Selama masa kampanye Pemilu 1955, logo Masyumi yang bergambar bulan dan bintang menjadi sasaran, dengan lawan politik menudingnya sebagai “lambang kejahatan”.
Partai Masyumi juga tidak tinggal diam dan melancarkan serangan kepada Partai NU, mengatakan bahwa menusuk gambar Partai NU, yang mengandung huruf Arab yang suci, pada kertas suara, sama halnya menodai kesuciannya.
Sebagai organisasi keagamaan yang menganut paham ahlusunnah waljamaah, NU dan Masyumi menargetkan massa dari golongan ulama atau pesantren, dan saling serang dengan harapan bisa mendulang lebih banyak suara.
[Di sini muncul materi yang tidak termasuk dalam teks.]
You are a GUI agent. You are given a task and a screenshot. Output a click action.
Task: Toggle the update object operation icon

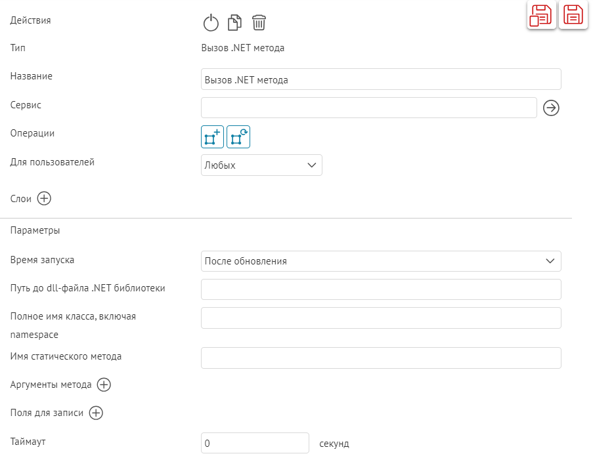tap(238, 137)
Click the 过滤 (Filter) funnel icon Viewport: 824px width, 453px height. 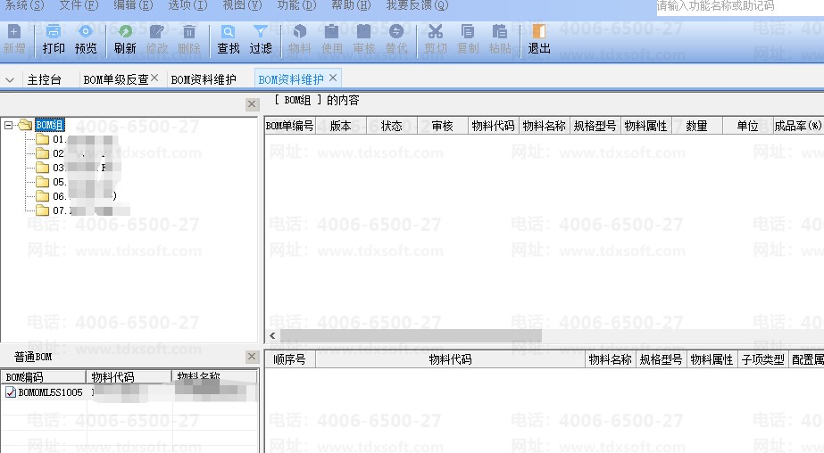261,39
“Masyumi dan NU berupaya membangun organisasinya di atas bahu pemuka agama di desa, kiai atau guru ngaji kalau ada, haji kalau ada, pengurus masjid kalau ada atau pejabat agama pada dewan desa,” dikutip dari buku Pemilihan Umum 1955 di Indonesia.
Serangan terhadap partai tidak hanya terjadi pada NU dan Masyumi, tetapi juga dialami oleh PNI, partai yang menyasar kaum nasionalis. PNI memakai hewan banteng sebagai logo partai, mengibaratkan rakyat Indonesia yang sabar dan tidak cepat naik darah, namun sekali marah akan mengamuk tanpa ampun.
Sementara PSI (Partai Sosialis Indonesia) pimpinan Sutan Sjahrir memakai logo bintang lima segi. PSI di Jawa Tengah dan Jawa Timur memakai penafsiran takhayul Jawa, yakni mimpi kejatuhan bintang sama halnya akan mendapat rezeki.
Partai kiri PKI sebagaimana diketahui, mengunakan logo palu arit, yang merupakan lambang dari sosialisme dan komunisme. PKI memakai slogan sederhana “PNI partai priyayi, Masyumi dan NU partai santri, tetapi PKI partai rakyat”.
Pada akhirnya, PNI keluar sebagai pemenang pada Pemilu 1955, disusul oleh Masyumi, NU, PKI, dan PSSI. Sedangkan PSI berada pada urutan kedelapan, yakni di bawah perolehan suara Parkindo dan Partai Katolik.